Source data -
☆ ☆ ☆ ☆ ☆ ☆ ☆
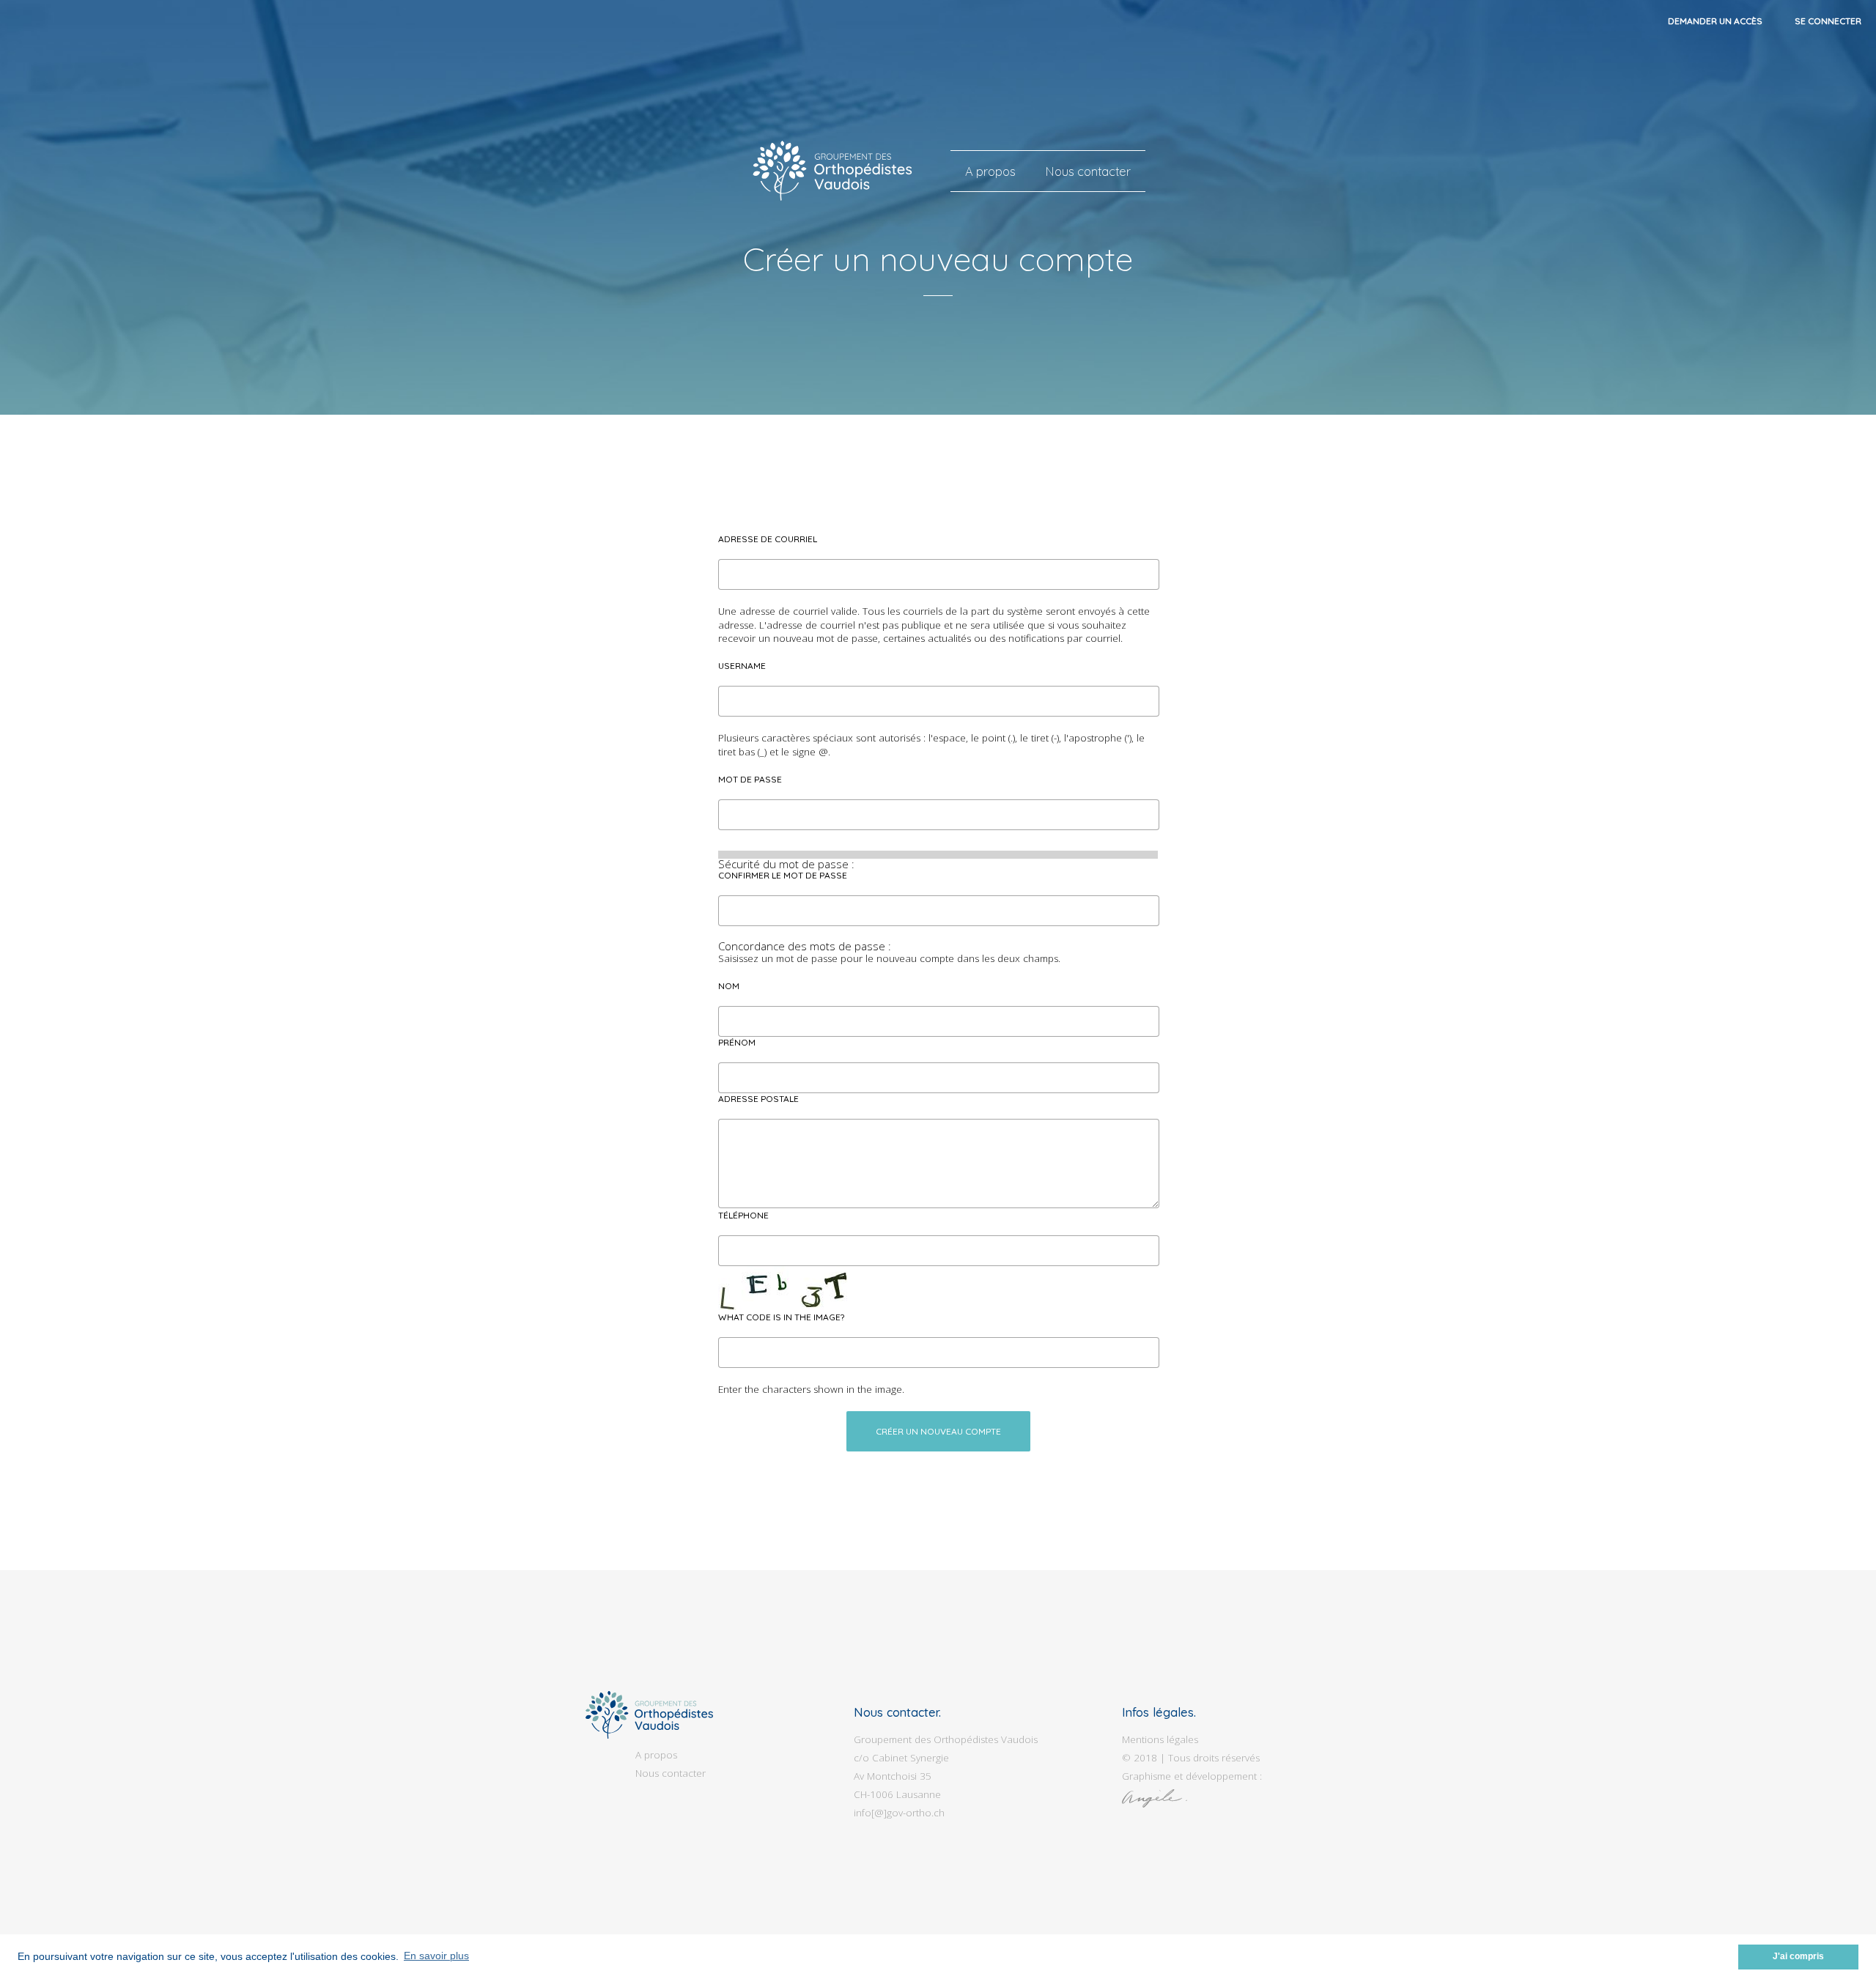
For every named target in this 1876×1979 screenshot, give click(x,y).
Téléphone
☆ ☆ ☆ ☆ ☆ ☆ ☆
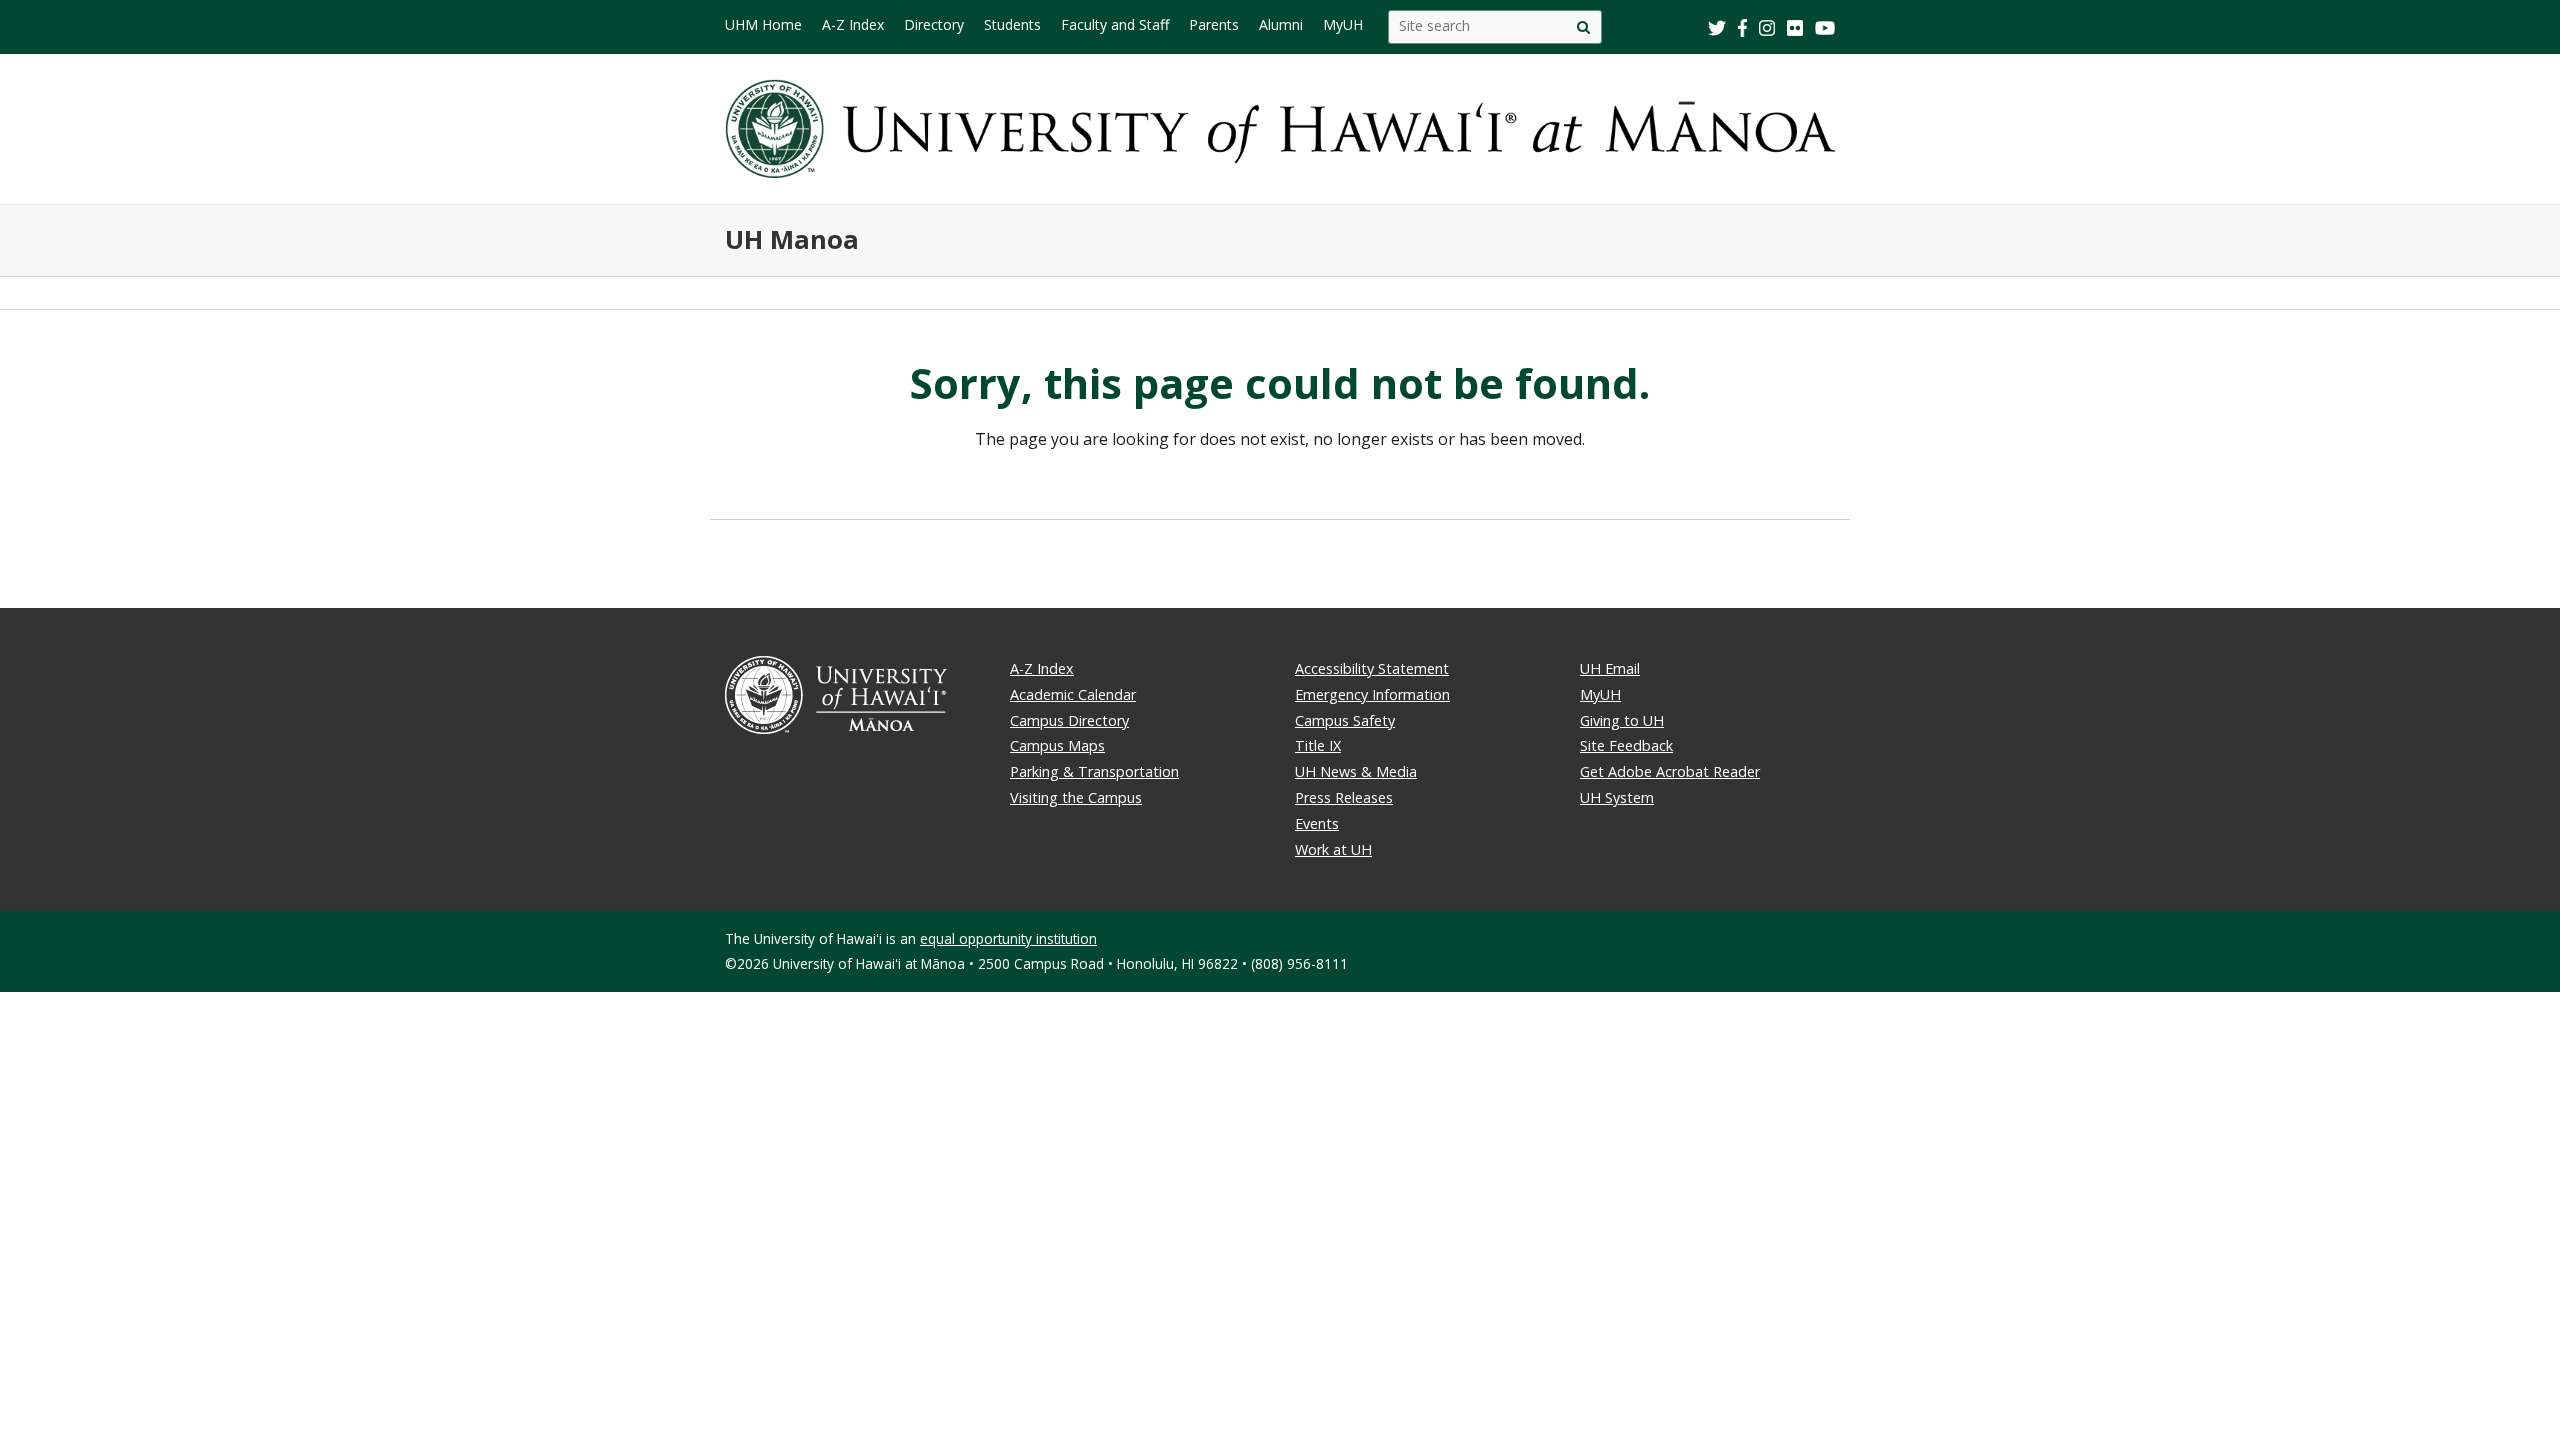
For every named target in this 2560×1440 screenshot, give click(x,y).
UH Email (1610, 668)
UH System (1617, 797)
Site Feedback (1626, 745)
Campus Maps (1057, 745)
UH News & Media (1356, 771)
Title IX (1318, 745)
☆ ☆ ☆ ☆ ☆ ☆ ☆
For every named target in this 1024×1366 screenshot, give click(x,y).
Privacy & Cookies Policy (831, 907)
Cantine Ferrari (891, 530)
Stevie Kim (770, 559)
☆ ☆ ☆ ☆ ☆ ☆ ☆
Aim - Copy out the listing lines word for word, beginning with the line containing "Site Feedback (1626, 745)" and ending with the line containing "Title IX (1318, 745)", both included.

Result of the task -
Site Feedback (1626, 745)
Campus Maps (1057, 745)
UH News & Media (1356, 771)
Title IX (1318, 745)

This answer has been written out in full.